Transveous leads with endocardial electrodes are often placed in contact with the endocardial tissue by passage through a venous access, such as the cephalic or subclavian veins or one of their tributaries. In such a manner transvenous leads offer as an advantage that their electrodes may be placed into contact with the heart without requiring major thoracic surgery. Rather, transvenous leads may be introduced into a vein and maneuvered therefrom so that their electrodes make contact with the endocardium of the heart.
A multi-step procedure is often used to introduce such leads within the venous system. Generally this procedure consists of inserting a hollow needle into a blood vessel, such as the subclavian vein. A wire guide is then passed through the needle into the interior portion of the vessel. The needle is then withdrawn and a delivery sheath and dilator assembly is then inserted over the wire guide into the vessel. The assembly is advanced into a suitable position within the vessel, i.e. so that the distal end is well within the vessel but the proximal end is outside the patient. Next, generally, the dilator and wire guide are both removed, although sometimes the wire guide is retained in place, in case it is needed again. The delivery sheath is left in position and through its hollow lumen offers direct access from outside the patient to the interior of the blood vessel. The ultimate positioning of the lead is often performed with the aid of a stylet unit. The stylet unit has an elongated main member and in its known configuration has a rigid knob at its proximal end for manipulating an enlarged distal tip end engageable with a thrusting region of the lead. In such a fashion a transvenous lead can be easily passed into the vessel through the delivery sheath and ultimately be positioned within the heart. Finally the delivery sheath is removed from the body. With respect to pacemaker leads, however, which typically have a relatively bulky connector pin assembly at the proximal end, the delivery sheath is removed from the body by being split or slit apart. In such a manner the delivery sheath does not have to be large enough to be removed over the relatively bulky connector pin assembly at the proximal end of the lead.

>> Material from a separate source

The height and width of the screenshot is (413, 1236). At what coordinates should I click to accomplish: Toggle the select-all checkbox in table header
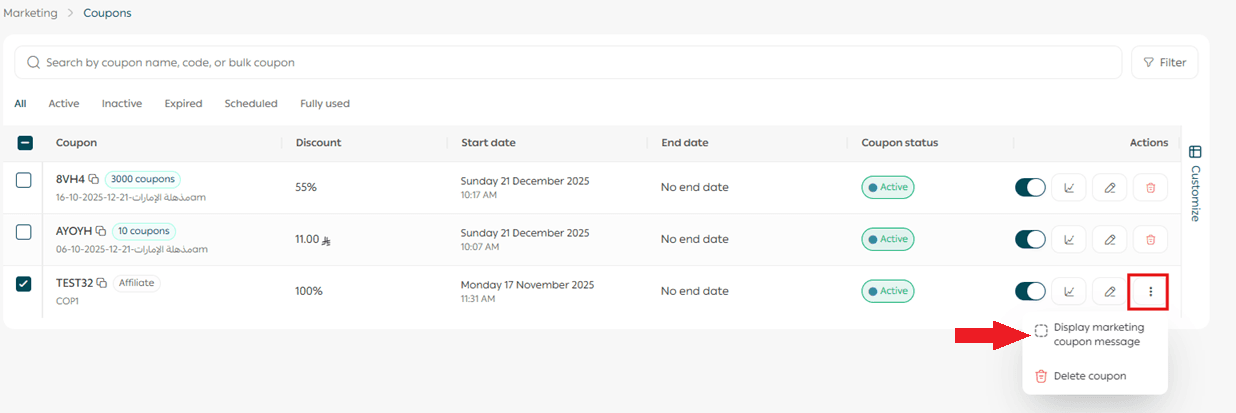click(x=25, y=143)
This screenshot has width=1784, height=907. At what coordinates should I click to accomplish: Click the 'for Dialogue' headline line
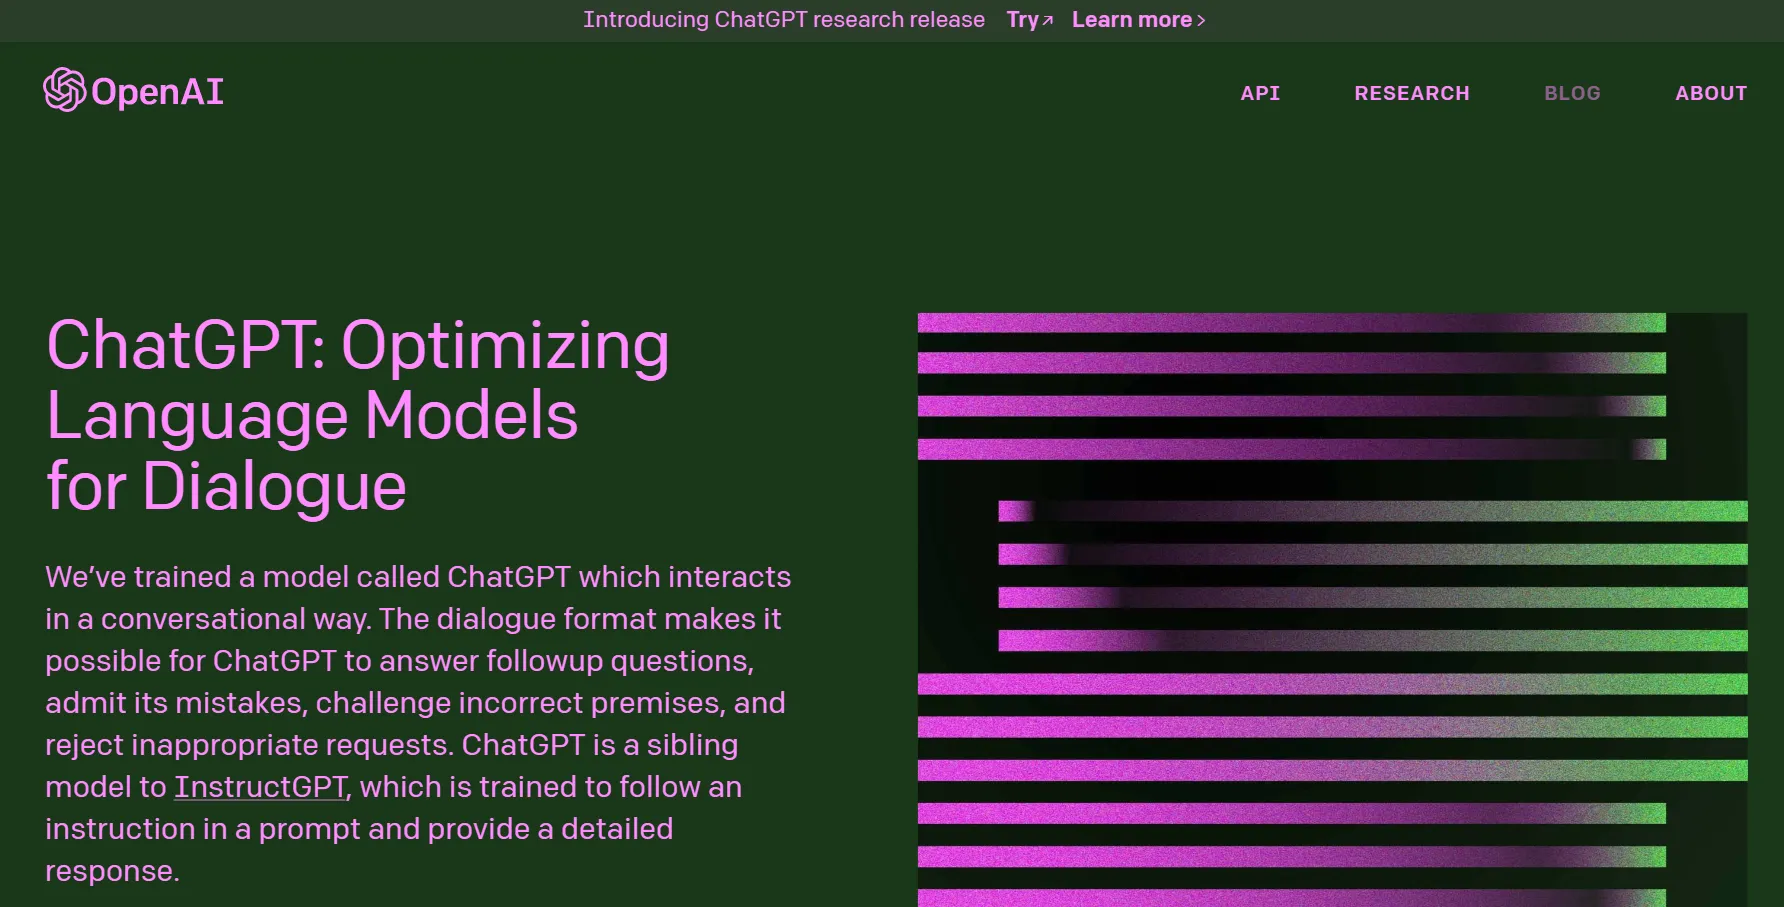(226, 487)

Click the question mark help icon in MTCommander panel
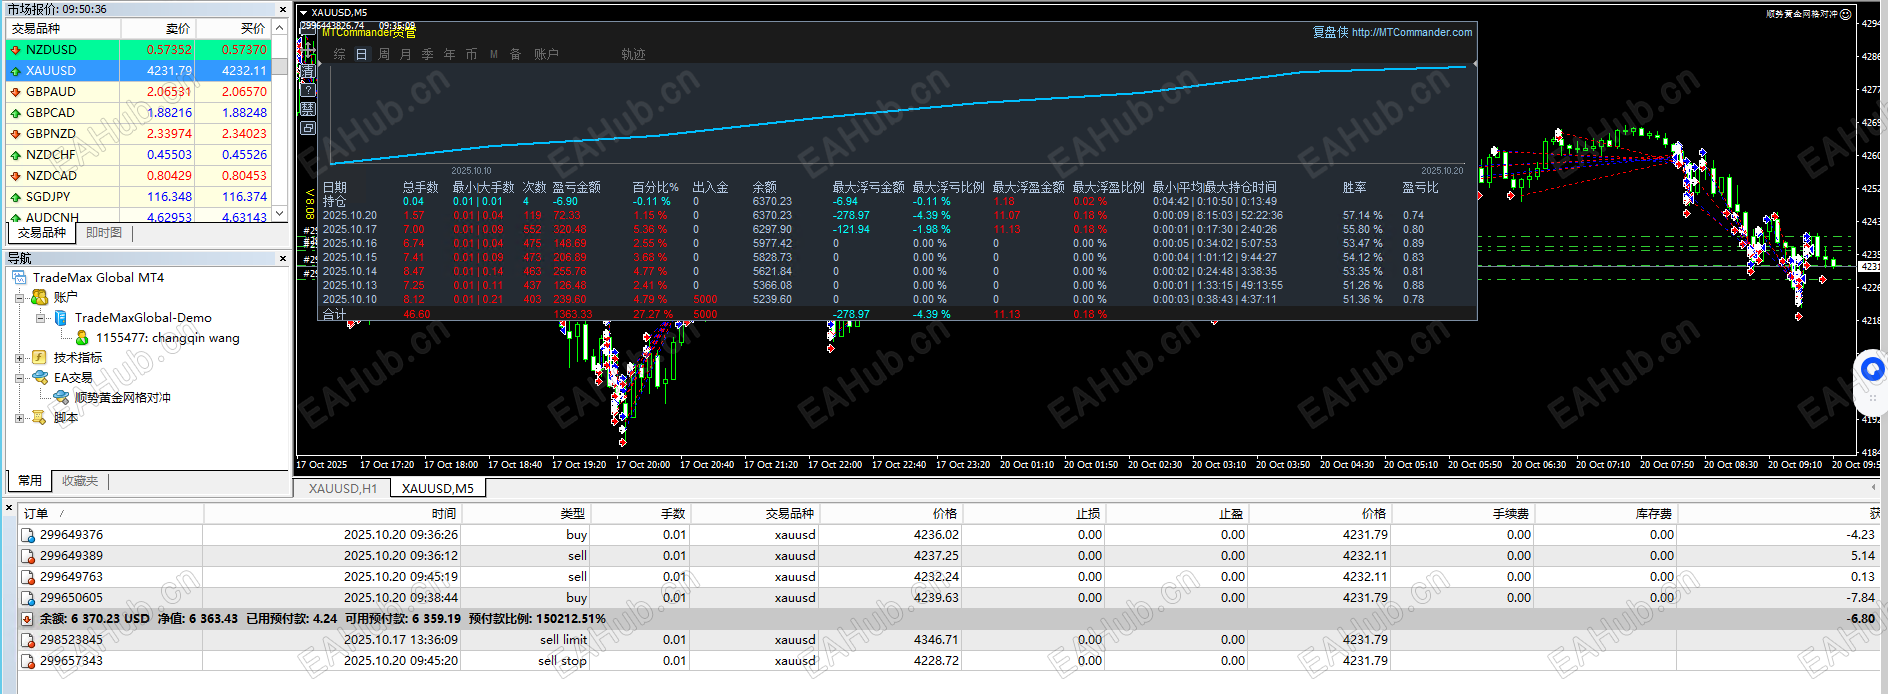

There is an added problem, however, in that the proximal end of the sheath has an integral valve with a lumen and a bore dimensioned smaller than the knob of the stylet unit. The present invention addresses this situation. Typical of the known prior art are U.S. Pat. No. 4,498,482 to Williams, and U.S. Pat. Nos. 5,728,148 and 5,807,339 to Boström et al. which disclose stylet constructions with a ball at the distal end. U.S. Pat. No. 4,796,642 to Harris discloses a stylet with a distal region which includes, successively, a decreasing taper, a flat, an increasing taper, and a tip. U.S. Pat. No. 6,623,480 to Kuo et al. discloses an electrode catheter with a body constructed of PTFE and is electrically conductive. U.S. Patent Application Publication 2002/0077583 to Clemens et al. a catheter with a stylet lumen that collapses upon removal of the stylet. U.S. Patent Application Publications US 2002/0165536 to Kelley et al. and US 2002/0173785 to Spear et al disclose implantable systems in which the delivery sheath and rotatable hemostatic valves are splittable for removal around a manipulating knob.
It was in light of the foregoing that the present invention was conceived and has now been reduced to practice.